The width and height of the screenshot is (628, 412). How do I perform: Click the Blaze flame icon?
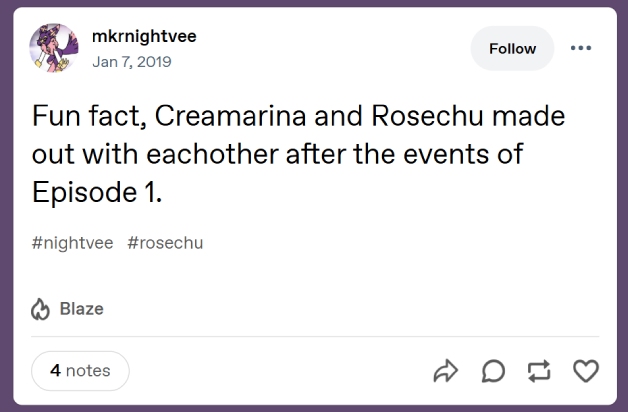[41, 309]
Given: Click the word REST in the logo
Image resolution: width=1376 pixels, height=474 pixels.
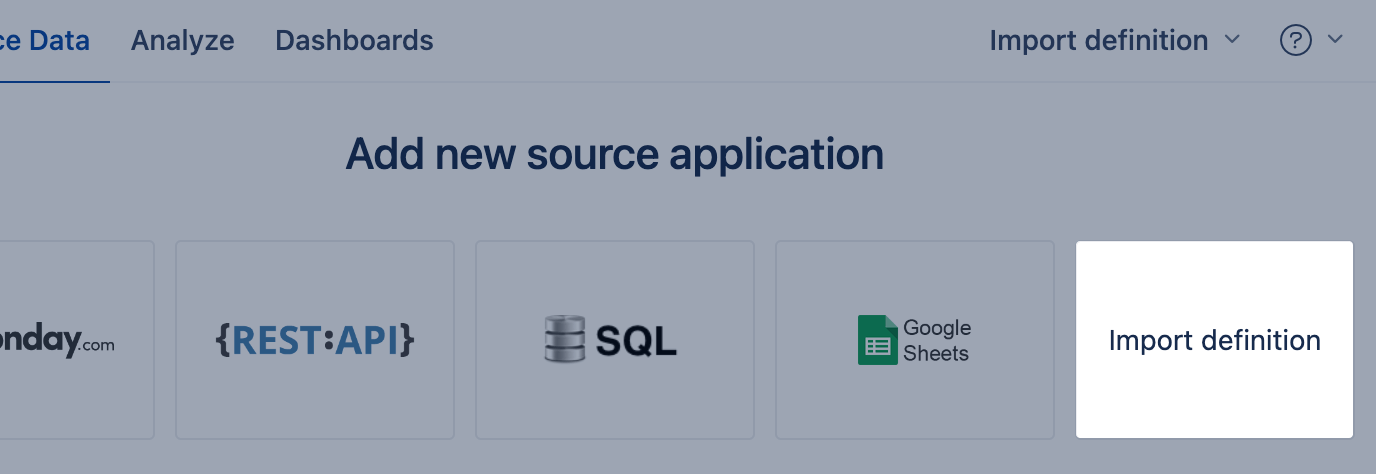Looking at the screenshot, I should [277, 340].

> **Short exercise**
Can you write the entries above out again with every "Click" swapped for "Tap", changing nothing else and leaving out the pictures?

> **Exercise output**
The width and height of the screenshot is (628, 412). How do I perform: Tap the Blaze flame icon?
[41, 309]
Given: Tap the word REST in the logo
Image resolution: width=1376 pixels, height=474 pixels.
Looking at the screenshot, I should [277, 340].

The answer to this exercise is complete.